There are a range of different cell lines which are well understood and reliable with different properties which suit different products. The cell lines come from different sources, some animal, some human, some a mix of both (i.e. modified to give specific functions). They are usually cells which were identified during investigation of a patient to have special properties. One of the famous ones is the HeLa cell, which is a so-called immortal cell line (really means very durable) that came from a cancer patient in the 1950s and has been used in research ever since. These cell lines have the advantage of producing identical cells, so can be compared against one another in different experiments. Some other cell lines come from fetal samples and MRC-5 is one of those. I don't know the details of exactly which Covid vaccines use MRC-5 in their manufacture, but I would guess that some that use virus, for example the Oxford/AZ one, might use MRC-5 as a vehicle for that virus to replicate in.
 
Why is there such a wide range of prices for the different vaccines? I saw today that the Oxford one was going to be around £2-50 per dose, while the Pfizer one was (I think) around £15 and the Moderna one around £28. Those two might have been the other way around but they were approx the figures given. Is that just the drug companies setting the price or is there more to it than that?
 
Why is there such a wide range of prices for the different vaccines? I saw today that the Oxford one was going to be around £2-50 per dose, while the Pfizer one was (I think) around £15 and the Moderna one around £28. Those two might have been the other way around but they were approx the figures given. Is that just the drug companies setting the price or is there more to it than that?

The Oxford vaccine is a simpler mechanism so can be made in the same factories that other vaccine are made in, so is cheaper. The Moderna and Pfizer are pretty cutting edge and require new manufacturing and expensive ingredients. Pfizer already has loads of manufacturing, Moderna doesn't, so needed to set up manufacturing deals with specialist companies.

US pharmaceuticals tend to have high list prices because their main purchasers, the big insurance companies or Medicare, demand massive discounts, so the real price paid is usually a lot less. The US Govt won't be paying Pfizer £15 a shot. Bulk purchase also reduces price further. I hear that the EU will get Moderna at a much lower price than the UK because they moved faster, this securing some funding for Moderna, and are buying a lot.

The interesting twist will be if the Oxford results are not as strong as Moderna/Pfizer, and I think that is very possible. Then value becomes a consideration. It is worth vaccinating everybody. GPs are being offered £13 to administer both shots.

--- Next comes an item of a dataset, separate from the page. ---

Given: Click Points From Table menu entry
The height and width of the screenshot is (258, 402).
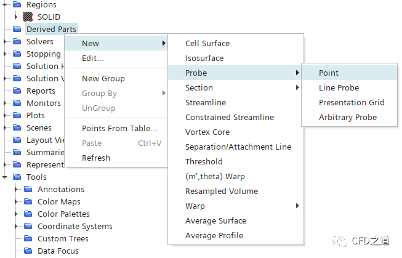Looking at the screenshot, I should [119, 128].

If every person in the UK, 68 million, got both shots of Pfizer, at £15 per and the GP fee (although not everyone will get it, and not all at GPs), then 67 M x (2 x 15 plus 13) is a total cost of £2.8 billion. That is less than 10% of Rishi Sunak's furlough bill. Now, in practice, the cost will not be that, because the real price will be lower, there will be a mix of cheaper vaccines as well as Pfizer, and some will get it at work (NHS/care home) or not get it at all, but as a major fix for this, it seems like value.